LLM-based Embeddings: Attention Values Encode Sentence Semantics Better Than Hidden States
Yeqin Zhang, Yunfei Wang, Jiaxuan Chen, Ke Qin, Yizheng Zhao, Cam-Tu Nguyen
TL;DR
This work questions the traditional reliance on last-layer hidden states for LLM-based sentence embeddings and proposes that value vectors carry richer sentence-level semantics.
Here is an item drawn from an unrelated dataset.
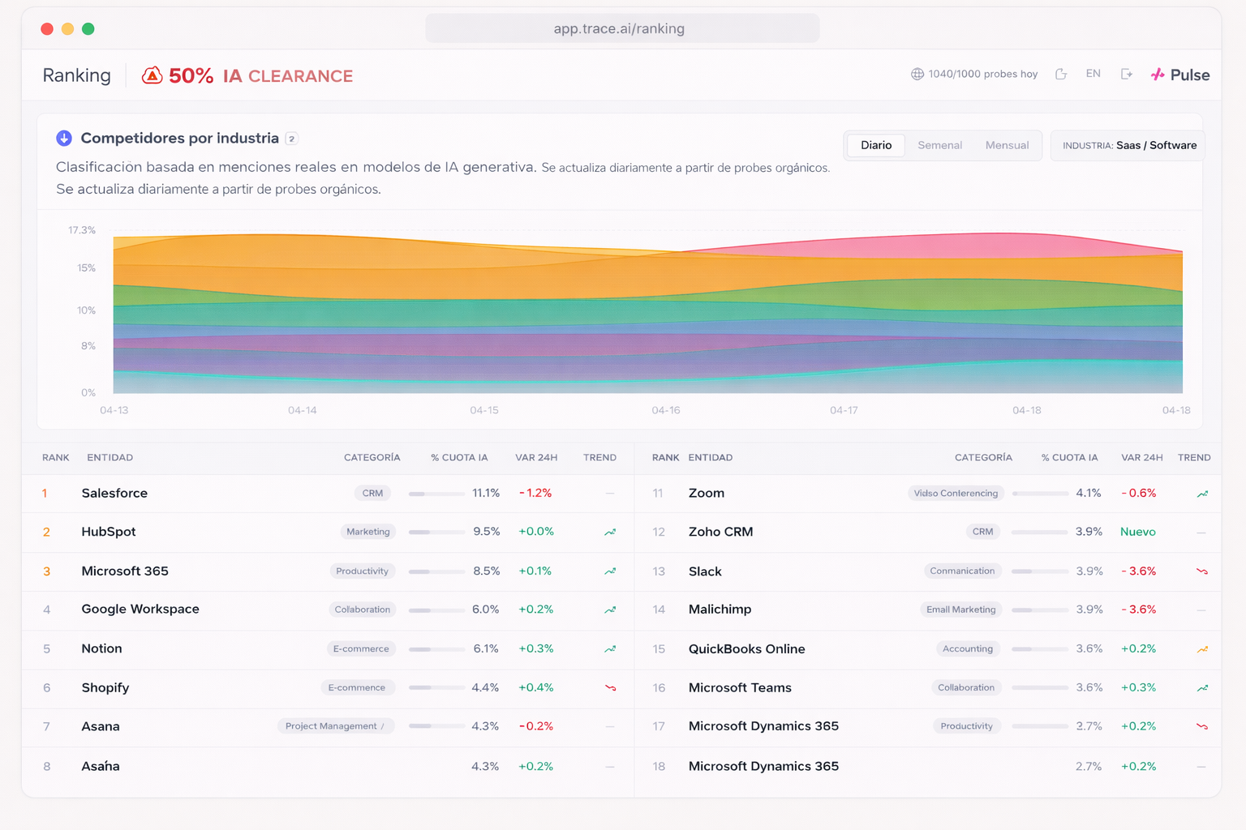Click the HubSpot share progress bar
This screenshot has height=830, width=1246.
click(x=436, y=533)
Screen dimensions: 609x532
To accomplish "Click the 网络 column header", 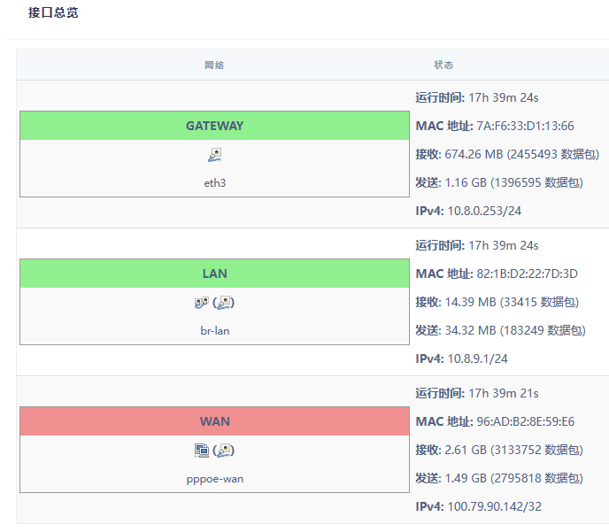I will tap(214, 65).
It introduces Value Aggregation (VA), a training-free method that pools value vectors across selected layers and tokens, and extends this with Aligned Weighted VA (AlignedWVA) by projecting weighted values into the residual-stream space, achieving state-of-the-art performance among training-free embeddings. The authors support their claims with extensive experiments on LLaMA-2 and Qwen-3 backbones, showing VA often outperforms prompt-free baselines and rivals costlier ensemble approaches like MetaEOL, while offering substantial efficiency gains. They further demonstrate that finetuning VA with lightweight LoRA-based strategies can approach or match fine-tuned hidden-state methods using far fewer trainable parameters, highlighting the promise of value-space representations for scalable and effective sentence embeddings.
Abstract
Sentence representations are foundational to many Natural Language Processing (NLP) applications. While recent methods leverage Large Language Models (LLMs) to derive sentence representations, most rely on final-layer hidden states, which are optimized for next-token prediction and thus often fail to capture global, sentence-level semantics. This paper introduces a novel perspective, demonstrating that attention value vectors capture sentence semantics more effectively than hidden states. We propose Value Aggregation (VA), a simple method that pools token values across multiple layers and token indices. In a training-free setting, VA outperforms other LLM-based embeddings, even matches or surpasses the ensemble-based MetaEOL. Furthermore, we demonstrate that when paired with suitable prompts, the layer attention outputs can be interpreted as aligned weighted value vectors. Specifically, the attention scores of the last token function as the weights, while the output projection matrix ($W_O$) aligns these weighted value vectors with the common space of the LLM residual stream. This refined method, termed Aligned Weighted VA (AlignedWVA), achieves state-of-the-art performance among training-free LLM-based embeddings, outperforming the high-cost MetaEOL by a substantial margin. Finally, we highlight the potential of obtaining strong LLM embedding models through fine-tuning Value Aggregation.